La Boétie notes that the tyrant and his chiefs rarely live out their natural ends. No, they tend to die at the hands of those closest to them. What accounts for this state of affairs? It is the fear that one's supposed allies are real threats — they likely are. And it is this fear that drives the power-seeking toward nighttime adventures and assassinations.

Since power is ever and always intoxicating, is the order of government the issue? While it is true that, as power increases and becomes more centralized, violence and assassination become the likely means to transition from oppressor to oppressor, does it necessarily follow that democracy is a better arrangement?

Democracy has allowed for peaceful transitions from one ruling elite to another (or, between different factions of the same elite). It is likely the most suitable arrangement to transfer power without bloodshed. But what is the benefit of democracy to me, the common man? Is it to celebrate those rare occasions when the majority views the world as I do? For even a tyrant will occasionally rule in my favor.

Democracy is no benefit to those enfranchised. A man may cherish democracy during his time in the majority and worship it when his views are no longer in the majority. But is this freedom? Is liberty nothing more than accepting the majority at all times, under all costs?

Liberty requires the ability to use one's body and property in any manner, as long as those actions do not collide with the liberty of others. And when collisions occur, a judge or arbitrator decides each case based on property rights, and property rights only.

In a democracy, liberty is simply the right to cast a vote for or against an issue or candidate, and then to accept the decision of the majority under threat of the apparatus of coercion and compulsion. Here, in essence, the political die is cast, with the singular vote having no effect. The voter must abide by an outcome even though he disagrees, and will likely lose property and property rights in the end. This arrangement is no different from one where the voter casts a symbolic vote, a vote that remains uncounted, with the outcome already determined by the whims of the tyrant.

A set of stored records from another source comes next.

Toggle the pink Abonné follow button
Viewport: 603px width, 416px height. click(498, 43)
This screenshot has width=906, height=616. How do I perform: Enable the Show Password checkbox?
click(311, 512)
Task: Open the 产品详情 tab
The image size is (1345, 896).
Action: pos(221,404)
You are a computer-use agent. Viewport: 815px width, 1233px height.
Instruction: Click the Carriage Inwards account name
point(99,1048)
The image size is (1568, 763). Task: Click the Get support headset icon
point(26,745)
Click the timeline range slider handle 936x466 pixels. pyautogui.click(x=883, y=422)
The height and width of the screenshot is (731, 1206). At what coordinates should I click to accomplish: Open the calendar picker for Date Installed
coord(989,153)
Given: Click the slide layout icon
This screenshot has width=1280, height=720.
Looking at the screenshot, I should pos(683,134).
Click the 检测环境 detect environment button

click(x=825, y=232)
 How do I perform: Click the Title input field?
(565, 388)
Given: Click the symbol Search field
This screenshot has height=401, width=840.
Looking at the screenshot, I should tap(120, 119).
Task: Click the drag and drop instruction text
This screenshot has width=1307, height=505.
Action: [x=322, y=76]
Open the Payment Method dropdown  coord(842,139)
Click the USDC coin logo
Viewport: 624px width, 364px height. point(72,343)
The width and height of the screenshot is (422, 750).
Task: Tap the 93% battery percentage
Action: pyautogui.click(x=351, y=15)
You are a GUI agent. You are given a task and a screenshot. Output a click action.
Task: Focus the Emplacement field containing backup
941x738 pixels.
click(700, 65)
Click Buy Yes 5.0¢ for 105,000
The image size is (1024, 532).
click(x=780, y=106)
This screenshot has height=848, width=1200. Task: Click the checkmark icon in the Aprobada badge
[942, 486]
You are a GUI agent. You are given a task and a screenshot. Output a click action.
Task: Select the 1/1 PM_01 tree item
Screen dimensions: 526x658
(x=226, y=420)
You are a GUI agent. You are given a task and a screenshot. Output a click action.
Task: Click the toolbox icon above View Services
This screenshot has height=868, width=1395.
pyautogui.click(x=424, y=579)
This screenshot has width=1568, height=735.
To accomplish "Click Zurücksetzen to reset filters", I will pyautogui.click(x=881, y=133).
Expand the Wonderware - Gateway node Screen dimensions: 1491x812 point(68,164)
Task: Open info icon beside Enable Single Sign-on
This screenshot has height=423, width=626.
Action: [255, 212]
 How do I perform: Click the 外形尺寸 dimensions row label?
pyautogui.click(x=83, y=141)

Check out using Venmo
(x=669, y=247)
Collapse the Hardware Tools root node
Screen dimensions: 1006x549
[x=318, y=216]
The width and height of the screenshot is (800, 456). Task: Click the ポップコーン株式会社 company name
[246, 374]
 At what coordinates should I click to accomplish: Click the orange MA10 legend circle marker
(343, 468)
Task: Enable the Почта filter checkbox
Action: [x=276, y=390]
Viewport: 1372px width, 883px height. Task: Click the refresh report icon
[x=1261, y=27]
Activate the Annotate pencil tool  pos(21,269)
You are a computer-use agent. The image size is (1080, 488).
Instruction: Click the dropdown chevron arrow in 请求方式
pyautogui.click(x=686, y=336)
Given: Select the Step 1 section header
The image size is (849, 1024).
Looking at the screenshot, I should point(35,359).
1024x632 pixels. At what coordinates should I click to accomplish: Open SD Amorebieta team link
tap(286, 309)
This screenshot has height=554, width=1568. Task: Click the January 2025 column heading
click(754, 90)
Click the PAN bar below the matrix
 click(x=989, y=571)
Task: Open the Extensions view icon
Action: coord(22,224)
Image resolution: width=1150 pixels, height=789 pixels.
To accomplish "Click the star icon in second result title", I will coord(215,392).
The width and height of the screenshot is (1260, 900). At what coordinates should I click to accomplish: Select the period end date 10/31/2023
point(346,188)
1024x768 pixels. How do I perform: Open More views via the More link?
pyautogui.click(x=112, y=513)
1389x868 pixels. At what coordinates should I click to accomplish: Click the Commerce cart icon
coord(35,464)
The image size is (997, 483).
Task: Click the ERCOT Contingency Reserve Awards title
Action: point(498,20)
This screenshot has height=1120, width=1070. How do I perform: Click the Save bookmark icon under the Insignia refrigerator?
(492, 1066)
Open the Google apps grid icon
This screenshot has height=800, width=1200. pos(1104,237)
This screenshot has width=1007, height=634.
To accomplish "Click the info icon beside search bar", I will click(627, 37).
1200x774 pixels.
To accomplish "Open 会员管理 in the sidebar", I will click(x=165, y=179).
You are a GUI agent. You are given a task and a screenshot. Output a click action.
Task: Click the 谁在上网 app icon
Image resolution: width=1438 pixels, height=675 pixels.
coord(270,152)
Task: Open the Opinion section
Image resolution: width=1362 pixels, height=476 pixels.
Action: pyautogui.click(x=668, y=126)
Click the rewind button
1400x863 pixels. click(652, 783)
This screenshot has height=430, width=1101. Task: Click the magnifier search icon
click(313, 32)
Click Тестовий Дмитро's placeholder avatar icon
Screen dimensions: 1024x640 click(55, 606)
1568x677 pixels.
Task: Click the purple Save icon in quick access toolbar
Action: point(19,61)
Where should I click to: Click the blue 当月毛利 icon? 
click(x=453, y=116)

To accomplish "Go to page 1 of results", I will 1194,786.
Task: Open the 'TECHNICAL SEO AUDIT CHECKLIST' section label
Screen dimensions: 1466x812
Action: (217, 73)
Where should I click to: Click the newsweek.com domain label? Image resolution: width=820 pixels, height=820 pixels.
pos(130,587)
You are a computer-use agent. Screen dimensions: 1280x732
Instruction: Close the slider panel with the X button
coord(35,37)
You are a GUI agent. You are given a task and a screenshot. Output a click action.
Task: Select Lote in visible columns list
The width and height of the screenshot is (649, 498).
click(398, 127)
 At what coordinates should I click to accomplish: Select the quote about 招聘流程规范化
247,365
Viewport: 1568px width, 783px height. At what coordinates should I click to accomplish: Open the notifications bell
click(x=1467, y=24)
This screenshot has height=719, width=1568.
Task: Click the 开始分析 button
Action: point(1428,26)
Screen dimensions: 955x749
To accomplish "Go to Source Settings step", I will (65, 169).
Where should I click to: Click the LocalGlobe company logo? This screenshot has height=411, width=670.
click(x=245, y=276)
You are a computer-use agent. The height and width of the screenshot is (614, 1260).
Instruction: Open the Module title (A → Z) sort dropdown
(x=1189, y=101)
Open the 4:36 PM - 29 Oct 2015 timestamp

In either situation, the voter must accept the will of someone else. The right to vote, and the right to have that vote counted, changes nothing.

It would appear that democracy benefits the rulers, as democracy alone has provided the most consistent means for those formerly in power to sleep and die in peace.

And the same holds for the courtiers, nomenklatura, and apparatchiks. These sycophants need no longer dread midnight's knife and muffled cries, and the subsequent crowning of a new king. The elite and bureaucracy can retire to their farms and while away their passing years without fear — their riches and posterity intact.

As I see it now, democracy is not to the advantage of the demos, it is to the advantage of the power elite. Something to think about.